Task instructions:
In the data below, find the line containing "Click the help icon beside 资源条 section", then set down that line and every later line up to and including the line containing "Click the Grid", exactly.
>>>
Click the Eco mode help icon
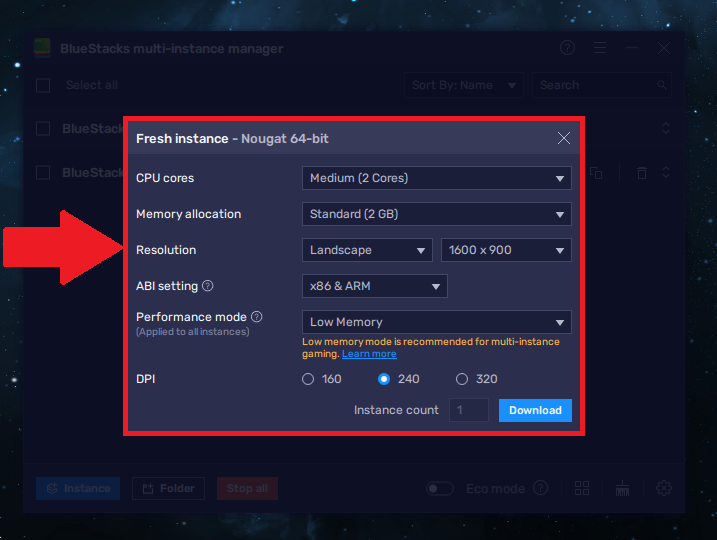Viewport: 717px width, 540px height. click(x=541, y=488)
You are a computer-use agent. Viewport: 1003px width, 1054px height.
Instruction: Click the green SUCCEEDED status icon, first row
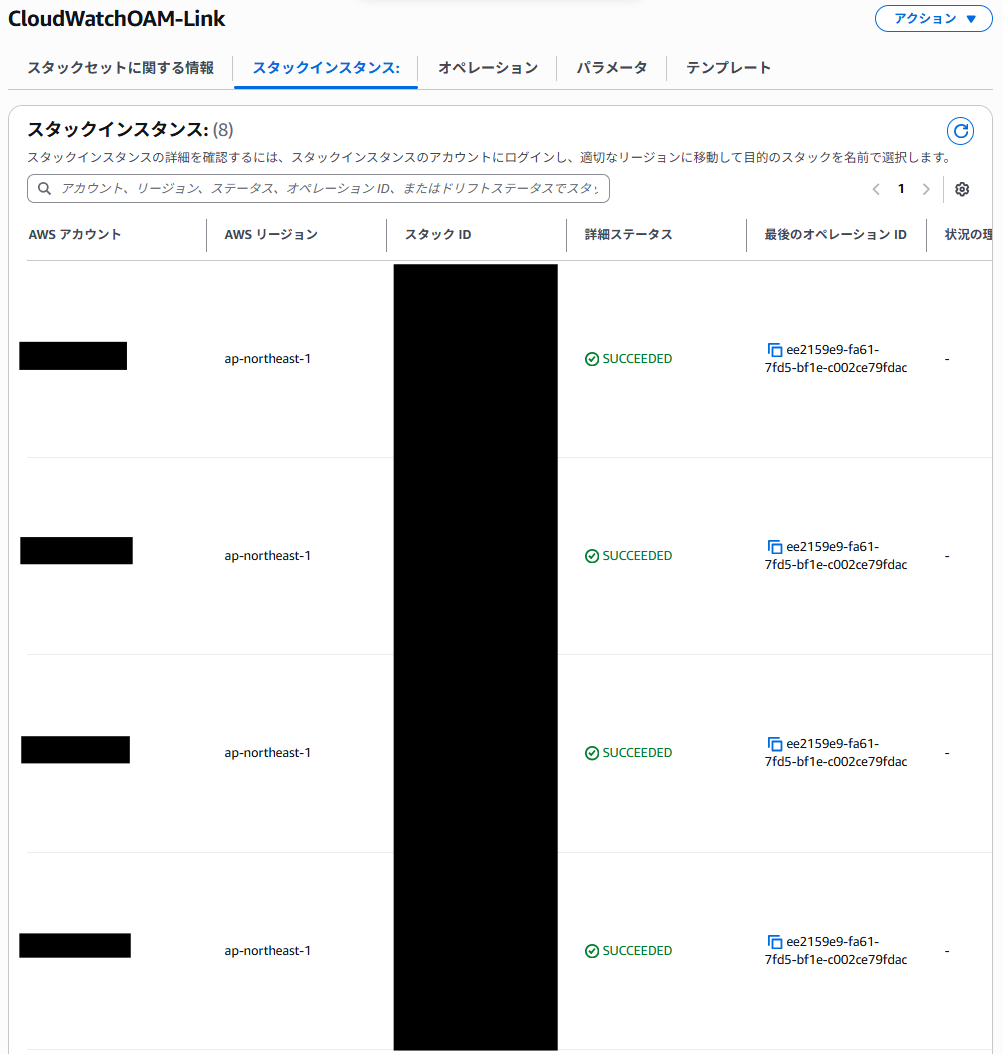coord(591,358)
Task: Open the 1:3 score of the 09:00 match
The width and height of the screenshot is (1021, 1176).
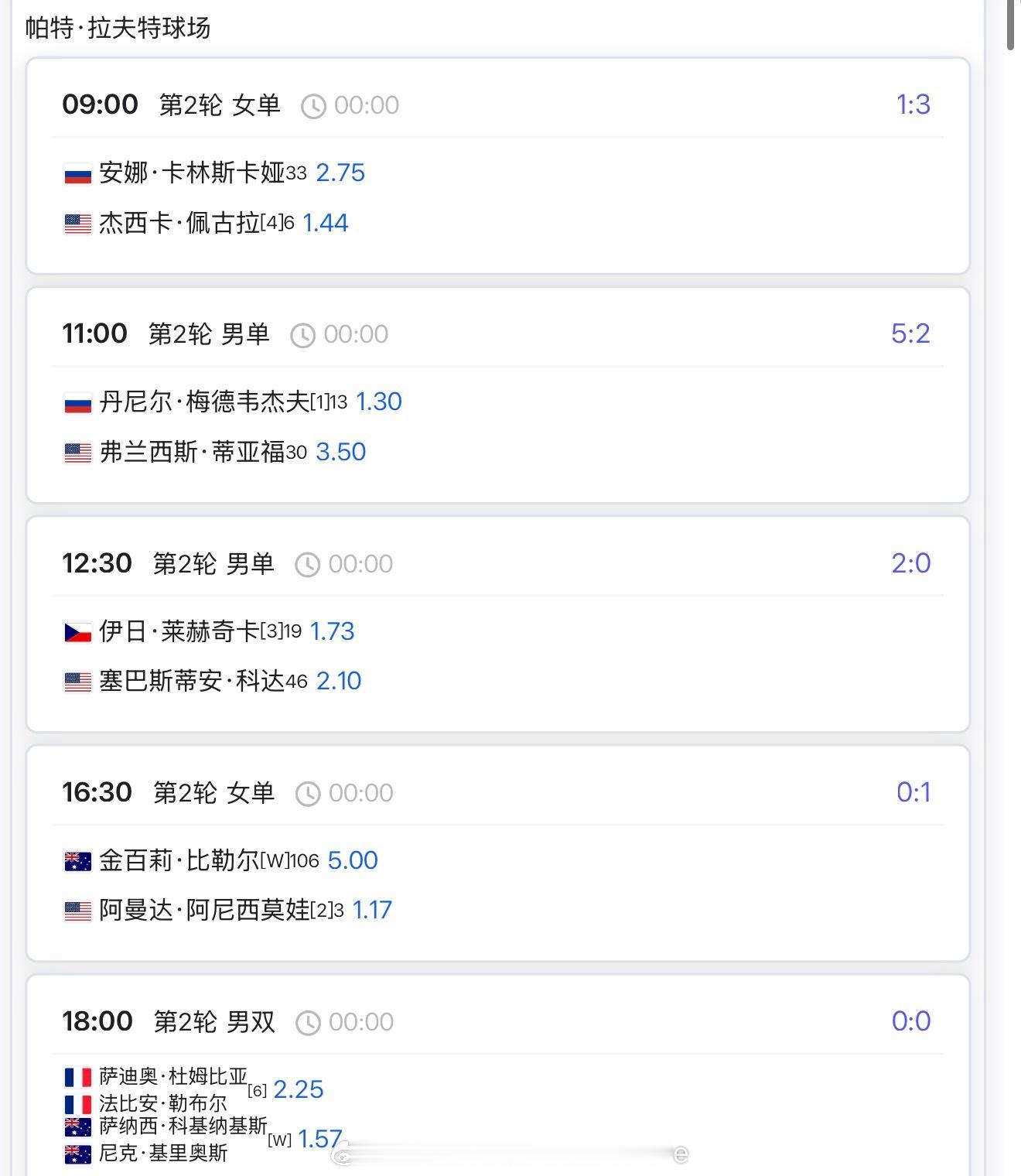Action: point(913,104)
<<<
>>>
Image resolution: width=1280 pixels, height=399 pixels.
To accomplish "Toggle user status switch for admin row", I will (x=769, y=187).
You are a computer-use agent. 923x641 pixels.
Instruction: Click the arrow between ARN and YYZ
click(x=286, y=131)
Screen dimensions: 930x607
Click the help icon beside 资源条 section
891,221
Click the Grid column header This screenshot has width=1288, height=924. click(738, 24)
<<<
Written solution:
Click the help icon beside 资源条 section
891,221
Click the Grid column header This screenshot has width=1288, height=924. click(738, 24)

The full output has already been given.